Render the data below as a Markdown table with two columns, No. and Text. Each non-blank line gets its own row, numbered in order, and blank lines are omitted.

Data records ▸
>>>>>
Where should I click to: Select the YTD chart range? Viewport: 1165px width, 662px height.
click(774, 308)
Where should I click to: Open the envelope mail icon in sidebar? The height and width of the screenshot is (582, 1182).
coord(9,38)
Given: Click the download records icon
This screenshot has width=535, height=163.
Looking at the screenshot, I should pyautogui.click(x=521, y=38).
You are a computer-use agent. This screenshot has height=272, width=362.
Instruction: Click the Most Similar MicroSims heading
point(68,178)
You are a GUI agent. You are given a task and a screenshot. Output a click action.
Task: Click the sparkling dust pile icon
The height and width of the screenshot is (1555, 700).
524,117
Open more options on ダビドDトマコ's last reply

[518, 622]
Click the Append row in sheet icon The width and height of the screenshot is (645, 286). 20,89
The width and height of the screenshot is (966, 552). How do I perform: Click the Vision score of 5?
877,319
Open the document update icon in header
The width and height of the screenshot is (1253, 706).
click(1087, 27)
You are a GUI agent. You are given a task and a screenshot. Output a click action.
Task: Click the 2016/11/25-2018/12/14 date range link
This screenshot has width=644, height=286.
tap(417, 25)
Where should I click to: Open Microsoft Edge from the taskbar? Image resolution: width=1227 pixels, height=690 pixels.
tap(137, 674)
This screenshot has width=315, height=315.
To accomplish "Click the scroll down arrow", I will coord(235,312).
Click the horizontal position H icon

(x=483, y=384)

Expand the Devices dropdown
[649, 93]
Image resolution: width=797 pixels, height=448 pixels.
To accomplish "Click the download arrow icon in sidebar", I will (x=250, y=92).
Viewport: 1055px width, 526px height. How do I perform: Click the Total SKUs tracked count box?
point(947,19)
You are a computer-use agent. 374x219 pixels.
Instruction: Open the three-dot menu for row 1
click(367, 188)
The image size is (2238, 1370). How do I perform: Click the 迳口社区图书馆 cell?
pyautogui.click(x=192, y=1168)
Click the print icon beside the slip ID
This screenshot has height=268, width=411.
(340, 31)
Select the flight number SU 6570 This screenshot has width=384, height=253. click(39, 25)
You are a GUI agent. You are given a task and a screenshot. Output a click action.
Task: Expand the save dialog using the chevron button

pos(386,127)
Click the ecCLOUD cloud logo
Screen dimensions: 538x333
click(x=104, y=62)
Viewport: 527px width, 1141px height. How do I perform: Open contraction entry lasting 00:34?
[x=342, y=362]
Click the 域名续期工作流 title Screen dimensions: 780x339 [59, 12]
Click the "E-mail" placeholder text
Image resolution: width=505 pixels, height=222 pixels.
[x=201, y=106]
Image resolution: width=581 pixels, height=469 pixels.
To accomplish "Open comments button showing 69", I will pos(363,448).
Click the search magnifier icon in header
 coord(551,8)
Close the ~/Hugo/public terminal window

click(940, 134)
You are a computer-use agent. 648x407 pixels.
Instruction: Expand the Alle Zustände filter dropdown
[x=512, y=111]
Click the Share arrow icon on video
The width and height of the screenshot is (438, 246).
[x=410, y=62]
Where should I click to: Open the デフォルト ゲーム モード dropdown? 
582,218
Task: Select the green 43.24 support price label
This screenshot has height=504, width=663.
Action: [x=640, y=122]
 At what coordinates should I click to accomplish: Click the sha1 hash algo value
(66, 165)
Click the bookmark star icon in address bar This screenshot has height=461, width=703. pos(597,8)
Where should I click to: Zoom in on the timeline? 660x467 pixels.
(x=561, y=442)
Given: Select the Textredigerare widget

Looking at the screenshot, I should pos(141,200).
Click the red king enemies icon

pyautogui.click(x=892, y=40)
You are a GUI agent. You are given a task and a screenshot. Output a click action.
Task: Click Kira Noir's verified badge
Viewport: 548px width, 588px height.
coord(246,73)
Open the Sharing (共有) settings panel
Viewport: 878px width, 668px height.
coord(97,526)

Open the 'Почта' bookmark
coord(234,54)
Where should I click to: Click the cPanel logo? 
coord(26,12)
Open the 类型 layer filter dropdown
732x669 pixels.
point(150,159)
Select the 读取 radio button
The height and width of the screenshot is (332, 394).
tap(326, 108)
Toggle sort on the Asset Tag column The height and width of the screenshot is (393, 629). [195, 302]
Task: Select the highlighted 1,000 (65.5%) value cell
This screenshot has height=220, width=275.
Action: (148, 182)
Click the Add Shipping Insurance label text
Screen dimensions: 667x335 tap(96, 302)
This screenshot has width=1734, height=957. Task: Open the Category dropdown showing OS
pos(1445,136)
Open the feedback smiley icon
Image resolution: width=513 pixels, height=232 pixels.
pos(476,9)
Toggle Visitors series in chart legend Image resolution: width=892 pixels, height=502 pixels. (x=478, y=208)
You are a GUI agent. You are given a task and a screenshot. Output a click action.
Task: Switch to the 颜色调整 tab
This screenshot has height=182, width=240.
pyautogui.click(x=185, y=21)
<<<<<
Response to this exercise ▸
| No. | Text |
|---|---|
| 1 | Where should I click to: Select the YTD chart range? Viewport: 1165px width, 662px height. |
| 2 | click(774, 308) |
| 3 | Where should I click to: Open the envelope mail icon in sidebar? The height and width of the screenshot is (582, 1182). |
| 4 | coord(9,38) |
| 5 | Given: Click the download records icon |
| 6 | This screenshot has width=535, height=163. |
| 7 | Looking at the screenshot, I should pyautogui.click(x=521, y=38). |
| 8 | You are a computer-use agent. This screenshot has height=272, width=362. |
| 9 | Instruction: Click the Most Similar MicroSims heading |
| 10 | point(68,178) |
| 11 | You are a GUI agent. You are given a task and a screenshot. Output a click action. |
| 12 | Task: Click the sparkling dust pile icon |
| 13 | The height and width of the screenshot is (1555, 700). |
| 14 | 524,117 |
| 15 | Open more options on ダビドDトマコ's last reply |
| 16 | [518, 622] |
| 17 | Click the Append row in sheet icon The width and height of the screenshot is (645, 286). 20,89 |
| 18 | The width and height of the screenshot is (966, 552). How do I perform: Click the Vision score of 5? |
| 19 | 877,319 |
| 20 | Open the document update icon in header |
| 21 | The width and height of the screenshot is (1253, 706). |
| 22 | click(1087, 27) |
| 23 | You are a GUI agent. You are given a task and a screenshot. Output a click action. |
| 24 | Task: Click the 2016/11/25-2018/12/14 date range link |
| 25 | This screenshot has width=644, height=286. |
| 26 | tap(417, 25) |
| 27 | Where should I click to: Open Microsoft Edge from the taskbar? Image resolution: width=1227 pixels, height=690 pixels. |
| 28 | tap(137, 674) |
| 29 | This screenshot has width=315, height=315. |
| 30 | To accomplish "Click the scroll down arrow", I will coord(235,312). |
| 31 | Click the horizontal position H icon |
| 32 | (x=483, y=384) |
| 33 | Expand the Devices dropdown |
| 34 | [649, 93] |
| 35 | Image resolution: width=797 pixels, height=448 pixels. |
| 36 | To accomplish "Click the download arrow icon in sidebar", I will (x=250, y=92). |
| 37 | Viewport: 1055px width, 526px height. How do I perform: Click the Total SKUs tracked count box? |
| 38 | point(947,19) |
| 39 | You are a computer-use agent. 374x219 pixels. |
| 40 | Instruction: Open the three-dot menu for row 1 |
| 41 | click(367, 188) |
| 42 | The image size is (2238, 1370). How do I perform: Click the 迳口社区图书馆 cell? |
| 43 | pyautogui.click(x=192, y=1168) |
| 44 | Click the print icon beside the slip ID |
| 45 | This screenshot has height=268, width=411. |
| 46 | (340, 31) |
| 47 | Select the flight number SU 6570 This screenshot has width=384, height=253. click(39, 25) |
| 48 | You are a GUI agent. You are given a task and a screenshot. Output a click action. |
| 49 | Task: Expand the save dialog using the chevron button |
| 50 | pos(386,127) |
| 51 | Click the ecCLOUD cloud logo |
| 52 | Screen dimensions: 538x333 |
| 53 | click(x=104, y=62) |
| 54 | Viewport: 527px width, 1141px height. How do I perform: Open contraction entry lasting 00:34? |
| 55 | [x=342, y=362] |
| 56 | Click the 域名续期工作流 title Screen dimensions: 780x339 [59, 12] |
| 57 | Click the "E-mail" placeholder text |
| 58 | Image resolution: width=505 pixels, height=222 pixels. |
| 59 | [x=201, y=106] |
| 60 | Image resolution: width=581 pixels, height=469 pixels. |
| 61 | To accomplish "Open comments button showing 69", I will pos(363,448). |
| 62 | Click the search magnifier icon in header |
| 63 |  coord(551,8) |
| 64 | Close the ~/Hugo/public terminal window |
| 65 | click(940, 134) |
| 66 | You are a computer-use agent. 648x407 pixels. |
| 67 | Instruction: Expand the Alle Zustände filter dropdown |
| 68 | [x=512, y=111] |
| 69 | Click the Share arrow icon on video |
| 70 | The width and height of the screenshot is (438, 246). |
| 71 | [x=410, y=62] |
| 72 | Where should I click to: Open the デフォルト ゲーム モード dropdown?  |
| 73 | 582,218 |
| 74 | Task: Select the green 43.24 support price label |
| 75 | This screenshot has height=504, width=663. |
| 76 | Action: [x=640, y=122] |
| 77 |  At what coordinates should I click to accomplish: Click the sha1 hash algo value |
| 78 | (66, 165) |
| 79 | Click the bookmark star icon in address bar This screenshot has height=461, width=703. pos(597,8) |
| 80 | Where should I click to: Zoom in on the timeline? 660x467 pixels. |
| 81 | (x=561, y=442) |
| 82 | Given: Select the Textredigerare widget |
| 83 | Looking at the screenshot, I should pos(141,200). |
| 84 | Click the red king enemies icon |
| 85 | pyautogui.click(x=892, y=40) |
| 86 | You are a GUI agent. You are given a task and a screenshot. Output a click action. |
| 87 | Task: Click Kira Noir's verified badge |
| 88 | Viewport: 548px width, 588px height. |
| 89 | coord(246,73) |
| 90 | Open the Sharing (共有) settings panel |
| 91 | Viewport: 878px width, 668px height. |
| 92 | coord(97,526) |
| 93 | Open the 'Почта' bookmark |
| 94 | coord(234,54) |
| 95 | Where should I click to: Click the cPanel logo?  |
| 96 | coord(26,12) |
| 97 | Open the 类型 layer filter dropdown |
| 98 | 732x669 pixels. |
| 99 | point(150,159) |
| 100 | Select the 读取 radio button |
| 101 | The height and width of the screenshot is (332, 394). |
| 102 | tap(326, 108) |
| 103 | Toggle sort on the Asset Tag column The height and width of the screenshot is (393, 629). [195, 302] |
| 104 | Task: Select the highlighted 1,000 (65.5%) value cell |
| 105 | This screenshot has height=220, width=275. |
| 106 | Action: (148, 182) |
| 107 | Click the Add Shipping Insurance label text |
| 108 | Screen dimensions: 667x335 tap(96, 302) |
| 109 | This screenshot has width=1734, height=957. Task: Open the Category dropdown showing OS |
| 110 | pos(1445,136) |
| 111 | Open the feedback smiley icon |
| 112 | Image resolution: width=513 pixels, height=232 pixels. |
| 113 | pos(476,9) |
| 114 | Toggle Visitors series in chart legend Image resolution: width=892 pixels, height=502 pixels. (x=478, y=208) |
| 115 | You are a GUI agent. You are given a task and a screenshot. Output a click action. |
| 116 | Task: Switch to the 颜色调整 tab |
| 117 | This screenshot has height=182, width=240. |
| 118 | pyautogui.click(x=185, y=21) |